#### MATERIAL SHOWN
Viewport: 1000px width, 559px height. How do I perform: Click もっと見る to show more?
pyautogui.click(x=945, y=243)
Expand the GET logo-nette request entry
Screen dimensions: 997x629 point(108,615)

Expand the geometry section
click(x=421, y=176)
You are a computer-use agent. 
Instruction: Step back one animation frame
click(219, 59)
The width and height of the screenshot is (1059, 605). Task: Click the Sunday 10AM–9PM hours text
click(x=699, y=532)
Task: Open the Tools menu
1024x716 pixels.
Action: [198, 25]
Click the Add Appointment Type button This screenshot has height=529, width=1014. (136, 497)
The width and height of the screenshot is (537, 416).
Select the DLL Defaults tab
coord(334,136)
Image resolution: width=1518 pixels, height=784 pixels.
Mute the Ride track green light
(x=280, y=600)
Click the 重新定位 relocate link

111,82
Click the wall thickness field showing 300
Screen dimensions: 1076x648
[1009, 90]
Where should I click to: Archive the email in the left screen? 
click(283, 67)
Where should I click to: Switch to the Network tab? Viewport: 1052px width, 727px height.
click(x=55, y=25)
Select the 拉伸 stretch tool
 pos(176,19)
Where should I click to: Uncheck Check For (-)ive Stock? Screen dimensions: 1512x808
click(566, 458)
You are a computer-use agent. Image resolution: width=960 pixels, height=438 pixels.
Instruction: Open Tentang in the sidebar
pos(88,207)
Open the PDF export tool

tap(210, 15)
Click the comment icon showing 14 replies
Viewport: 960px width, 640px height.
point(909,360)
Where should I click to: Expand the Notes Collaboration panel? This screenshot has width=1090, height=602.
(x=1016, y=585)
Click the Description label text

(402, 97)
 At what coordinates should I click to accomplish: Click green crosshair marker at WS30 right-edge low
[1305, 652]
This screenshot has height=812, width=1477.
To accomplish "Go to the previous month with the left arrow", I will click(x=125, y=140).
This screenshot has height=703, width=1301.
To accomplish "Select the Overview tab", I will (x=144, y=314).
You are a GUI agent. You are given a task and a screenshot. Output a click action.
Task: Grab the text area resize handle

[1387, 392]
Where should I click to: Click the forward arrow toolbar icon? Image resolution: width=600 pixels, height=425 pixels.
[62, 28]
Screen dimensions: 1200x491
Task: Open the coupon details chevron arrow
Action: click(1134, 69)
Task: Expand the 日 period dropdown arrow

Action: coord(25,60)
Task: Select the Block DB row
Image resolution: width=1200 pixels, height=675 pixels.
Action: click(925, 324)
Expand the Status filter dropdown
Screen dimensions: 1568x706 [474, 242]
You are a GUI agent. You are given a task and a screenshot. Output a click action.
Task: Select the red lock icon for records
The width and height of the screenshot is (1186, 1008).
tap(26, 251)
########
=== WORK TO DO ===
Reproduce the material verbatim, starting at its first line and ending at the line that contains "click(x=55, y=25)", with both of those lines included.

=== REPLY ===
Viewport: 1000px width, 559px height. How do I perform: Click もっと見る to show more?
pyautogui.click(x=945, y=243)
Expand the GET logo-nette request entry
Screen dimensions: 997x629 point(108,615)

Expand the geometry section
click(x=421, y=176)
You are a computer-use agent. 
Instruction: Step back one animation frame
click(219, 59)
The width and height of the screenshot is (1059, 605). Task: Click the Sunday 10AM–9PM hours text
click(x=699, y=532)
Task: Open the Tools menu
1024x716 pixels.
Action: [198, 25]
Click the Add Appointment Type button This screenshot has height=529, width=1014. (136, 497)
The width and height of the screenshot is (537, 416).
Select the DLL Defaults tab
coord(334,136)
Image resolution: width=1518 pixels, height=784 pixels.
Mute the Ride track green light
(x=280, y=600)
Click the 重新定位 relocate link

111,82
Click the wall thickness field showing 300
Screen dimensions: 1076x648
[1009, 90]
Where should I click to: Archive the email in the left screen? 
click(283, 67)
Where should I click to: Switch to the Network tab? Viewport: 1052px width, 727px height.
click(x=55, y=25)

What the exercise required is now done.